Urine C-peptide creatinine ratio is a noninvasive alternative to the mixed-meal tolerance test in children and adults with type 1 diabetes.
ABSTRACT Stimulated serum C-peptide (sCP) during a mixed-meal tolerance test (MMTT) is the gold standard measure of endogenous insulin secretion, but practical issues limit its use. We assessed urine C-peptide creatinine ratio (UCPCR) as an alternative.

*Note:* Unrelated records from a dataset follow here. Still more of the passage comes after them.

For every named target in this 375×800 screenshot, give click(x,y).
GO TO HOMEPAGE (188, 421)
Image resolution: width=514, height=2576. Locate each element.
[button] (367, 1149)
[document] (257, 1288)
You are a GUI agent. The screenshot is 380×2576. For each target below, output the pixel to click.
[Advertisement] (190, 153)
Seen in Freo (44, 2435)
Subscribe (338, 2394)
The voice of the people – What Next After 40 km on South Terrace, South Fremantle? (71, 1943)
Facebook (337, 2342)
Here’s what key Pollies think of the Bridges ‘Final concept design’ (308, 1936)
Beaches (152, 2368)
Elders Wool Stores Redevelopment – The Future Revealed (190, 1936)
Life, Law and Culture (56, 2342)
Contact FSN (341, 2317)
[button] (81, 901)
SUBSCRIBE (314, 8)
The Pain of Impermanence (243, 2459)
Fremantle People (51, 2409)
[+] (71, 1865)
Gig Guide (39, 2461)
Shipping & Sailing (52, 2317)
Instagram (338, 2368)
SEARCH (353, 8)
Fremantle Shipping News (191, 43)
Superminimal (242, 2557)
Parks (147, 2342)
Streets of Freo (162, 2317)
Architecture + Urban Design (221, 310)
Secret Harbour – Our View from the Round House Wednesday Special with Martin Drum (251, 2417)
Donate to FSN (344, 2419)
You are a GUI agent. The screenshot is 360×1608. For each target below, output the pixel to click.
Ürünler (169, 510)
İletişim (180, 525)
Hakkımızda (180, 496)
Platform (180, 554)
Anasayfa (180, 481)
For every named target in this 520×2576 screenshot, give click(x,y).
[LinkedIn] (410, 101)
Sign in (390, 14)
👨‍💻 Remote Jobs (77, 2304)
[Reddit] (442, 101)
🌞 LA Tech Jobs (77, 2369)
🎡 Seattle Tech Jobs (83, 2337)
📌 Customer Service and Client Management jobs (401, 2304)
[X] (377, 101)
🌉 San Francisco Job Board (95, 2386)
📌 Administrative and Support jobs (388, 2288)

Seventy-two type 1 diabetic patients (age of diagnosis median 14 years [interquartile range 10-22]; diabetes duration 6.5 [2.3-32.7]) had an MMTT. sCP was collected at 90 min. Urine for UCPCR was collected at 120 min and following a home evening meal.
MMTT 120-min UCPCR was highly correlated to 90-min sCP (r = 0.97; P < 0.0001). UCPCR ≥ 0.53 nmol/mmol had 94% sensitivity/100% specificity for significant endogenous insulin secretion (90-min sCP ≥ 0.2 nmol/L). The 120-min postprandial evening meal UCPCR was highly correlated to 90-min sCP (r = 0.91; P < 0.0001). UCPCR ≥ 0.37 nmol/mmol had 84% sensitivity/97% specificity for sCP ≥ 0.2 nmol/L.
UCPCR testing is a sensitive and specific method for detecting insulin secretion. UCPCR may be a practical alternative to serum C-peptide testing, avoiding the need for inpatient investigation.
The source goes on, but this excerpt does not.